- [Exercise instructions]
- a) What minimum number of reads per sample does the eDNA pipeline text set for the quality check after primer removal?
- b) Decide whether each statement agrees with the eDNA pipeline text, answering yes or no and quoting the deciding words: (i) The workflow supports both OBITools3 and DADA2 processing paths. (ii) Diversity analysis is done with vegan. (iii) The --discard-untrimmed option removes reads without primers.
- c) Rewrite the eDNA pipeline text from "Complete workflow from" to "amplicon FASTQ (demultiplexed)", updating every "amplicon" to "marker gene".

If code throws ImportError, AttributeError, or TypeError, introspect the installed package and adapt the example to match the actual API rather than retrying.

eDNA Metabarcoding Pipeline

"Process my eDNA samples from raw reads to community ecology" → Orchestrate primer removal, denoising (OBITools3 or DADA2), contamination filtering, taxonomy assignment, Hill number diversity estimation, and constrained ordination for species-environment analysis.

Complete workflow from raw amplicon sequences to community ecology analysis, supporting both OBITools3 and DADA2 processing paths.

Pipeline Overview

Raw amplicon FASTQ (demultiplexed)
    |
    v
[1. QC] ------------------> FastQC / MultiQC quality assessment
    |
    v
[2. Primer Removal] ------> Cutadapt (remove forward + reverse primers)
    |                            |
    |                            +---> QC: reads per sample >1000
    |
    +--- Path A: OBITools3     +--- Path B: DADA2
    |       |                  |       |
    |       v                  |       v
    |   [3a. obi alignpairedend]   [3b. filterAndTrim]
    |       |                  |       |
    |       v                  |       v
    |   [4a. obi uniq]        |   [4b. learnErrors + dada]
    |       |                  |       |
    |       v                  |       v
    |   [5a. obi ecotag]      |   [5b. assignTaxonomy]
    |                          |
    +-------- Merge -----------+
                |
                v
[6. Contamination Filter] -> decontam / microDecon (negative control removal)
    |
    v
[7. Taxonomy Table] -------> Species x sample matrix
    |
    v
[8. Diversity Analysis] ---> iNEXT Hill numbers (q=0,1,2)
    |
    v
[9. Community Comparison] -> vegan CCA/RDA + indicspecies
    |
    v
Species table + diversity metrics + ordination plots

Step 1: Quality Assessment

fastqc -t 8 -o fastqc_output/ raw_reads/*.fastq.gz
multiqc fastqc_output/ -o multiqc_report/

Step 2: Primer Removal

# Adapter sequences are marker-specific; examples below for common eDNA markers
# --discard-untrimmed: remove reads without primers (likely off-target)

- [Supplied information]
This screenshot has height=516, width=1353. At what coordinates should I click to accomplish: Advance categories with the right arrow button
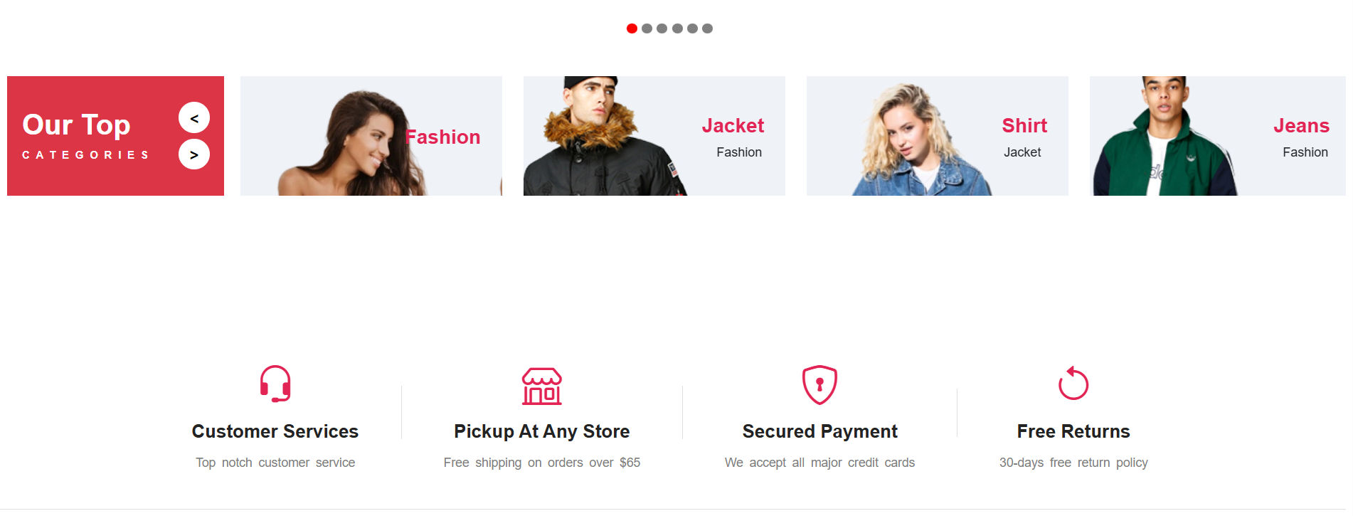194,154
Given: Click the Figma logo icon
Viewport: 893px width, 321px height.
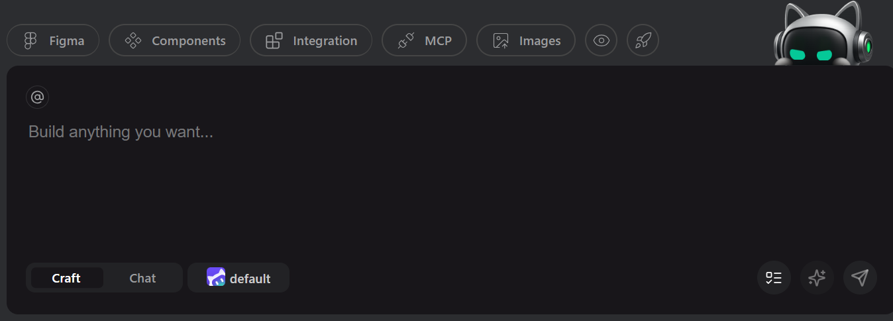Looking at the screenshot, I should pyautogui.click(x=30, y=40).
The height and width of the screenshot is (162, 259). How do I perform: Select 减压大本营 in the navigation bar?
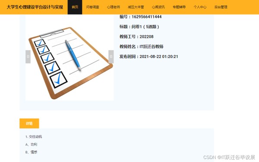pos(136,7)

- [Answers to each task]
- a) More than 1000 reads per sample.

- b)
(i) Yes: "supporting both OBITools3 and DADA2 processing paths"
(ii) No: "[8. Diversity Analysis] ---> iNEXT Hill numbers (q=0,1,2)"
(iii) Yes: "--discard-untrimmed: remove reads without primers (likely off-target)"

- c)
Complete workflow from raw marker gene sequences to community ecology analysis, supporting both OBITools3 and DADA2 processing paths.

Pipeline Overview

Raw marker gene FASTQ (demultiplexed)